That's ok, Trevor. I'll say it. I despise them.  

Seriously, though - anything that attempts to deal with the serious matter of a person's soul's ultimate destiny in goofball comic book form is highly problematic from the get-go.


----------



## jaybird0827

toddpedlar said:


> Precisely. And this is the trouble with almost all tracts I've ever seen (which is why I never seek them out to hand out... of course whether tract-passing is a proper fulfillment of the Great Commission is a different story entirely), even those which are otherwise alright in their presentation. Why we feel as though we have to sell Christ with the line "God loves you" and "Christ died for you" I don't know.
> 
> "Christ died for you" is something, as Jay points out, that you simply cannot say at random to a person on the street. You just don't know that. "God loves you" is another thing that isn't appropriate to say - because even if it is true in ANY sense that God loves every person (he does HATE Esau, after all - that "loves less" interpretation of Romans 9 is simply WRONG) you don't know in a given case whether a person is loved with electing love by God. Yet when we proclaim to someone that "God loves you", electing, saving love is PRECISELY what the person hears us saying. We are in error when we say something that is true in one limited sense, but know the hearer hears in a way that MAY NOT be true. We are thus in danger of bearing false witness, and at best we are saying something misleading with "God loves you" just as much as we are by saying "Christ died for you".
> 
> ...
> Todd


 
 Appreciate the encouragement. I'm very thankful to be under the sound teaching and shepherding that serves as a source for what I said.


----------



## LadyFlynt

I wouldn't dig for the "good ones" for more than just the time. Chick has become known for "hate, racism, etc" throughout unbelieving circles. You could have one of the "good ones", they see Chick's name on it, and you can forget it.


----------



## elnwood

Contra_Mundum said:


> Brother Don,
> 
> If your reading of the second commandment is correct, then there is no essential difference between 1)--have no other gods, and 2)--don't make any other gods. I think that's a serious misreading of the text. The 2nd Commandment needs to move us along to the next step, namely what is and is not proper worship for the One God.
> 
> I wish I were more convincing or persuasive. If you (or others) are interested, beside the exposition of the law found in the Larger Catechism, there are a number of excellent expositions of the law by some outstanding Puritan exegetes, such as Thomas Watson, or even earlier by John Calvin. Later teachers in the same vein have been pretty consistent.
> 
> God bless your studies in his Word.



I'm not sure if you're understanding my view, because I agree with you that the second commandment specifies what is not proper for the worship of God.

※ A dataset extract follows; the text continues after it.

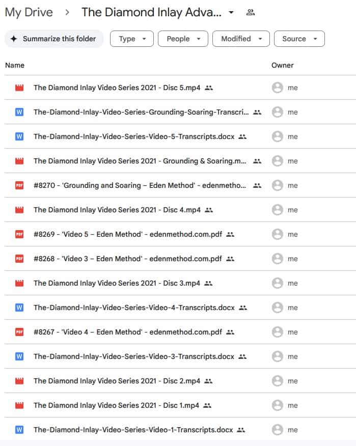Select The Diamond Inlay Video Series 2021 - Disc 2.mp4
The height and width of the screenshot is (446, 356).
(x=117, y=381)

"You shall not make for yourself a carved image -- any likeness of anything that is in heaven above, or that is in the earth beneath, or that is in the water under the earth; you shall not bow down to them or serve them." -- Exodus 20:4-5a.

The second commandment is about forbidding the making images of earthly things (i.e. a golden calf), saying that it is God, and worshipping it.

This is quite different than using a drawing of Jesus talking to children and using it in Sunday school. No one is confused whether the picture is actually God, and no one is worshipping the picture. If there is a biblical argument against this, I don't know of one, and I certainly don't see it in the second commandment.


----------



## elnwood

toddpedlar said:


> Precisely. And this is the trouble with almost all tracts I've ever seen (which is why I never seek them out to hand out... of course whether tract-passing is a proper fulfillment of the Great Commission is a different story entirely), even those which are otherwise alright in their presentation. Why we feel as though we have to sell Christ with the line "God loves you" and "Christ died for you" I don't know.
> 
> "Christ died for you" is something, as Jay points out, that you simply cannot say at random to a person on the street. You just don't know that. "God loves you" is another thing that isn't appropriate to say - because even if it is true in ANY sense that God loves every person (he does HATE Esau, after all - that "loves less" interpretation of Romans 9 is simply WRONG) you don't know in a given case whether a person is loved with electing love by God. Yet when we proclaim to someone that "God loves you", electing, saving love is PRECISELY what the person hears us saying. We are in error when we say something that is true in one limited sense, but know the hearer hears in a way that MAY NOT be true. We are thus in danger of bearing false witness, and at best we are saying something misleading with "God loves you" just as much as we are by saying "Christ died for you".
> 
> I like Jay's approach. It is the Biblical gospel after all - Christ died to save his people from their sins and reunite them to a relationship with God. Believers in Christ are his people. All people are born in a broken relationship to God. Will you believe in Christ and therefore be saved?"
> 
> Todd



I am not convinced that Christ did not die for the non-elect in any sense. I think that it is possible that Christ died for the non-elect in order to offer them salvation, even though they were not appointed for eternal life and will not accept salvation.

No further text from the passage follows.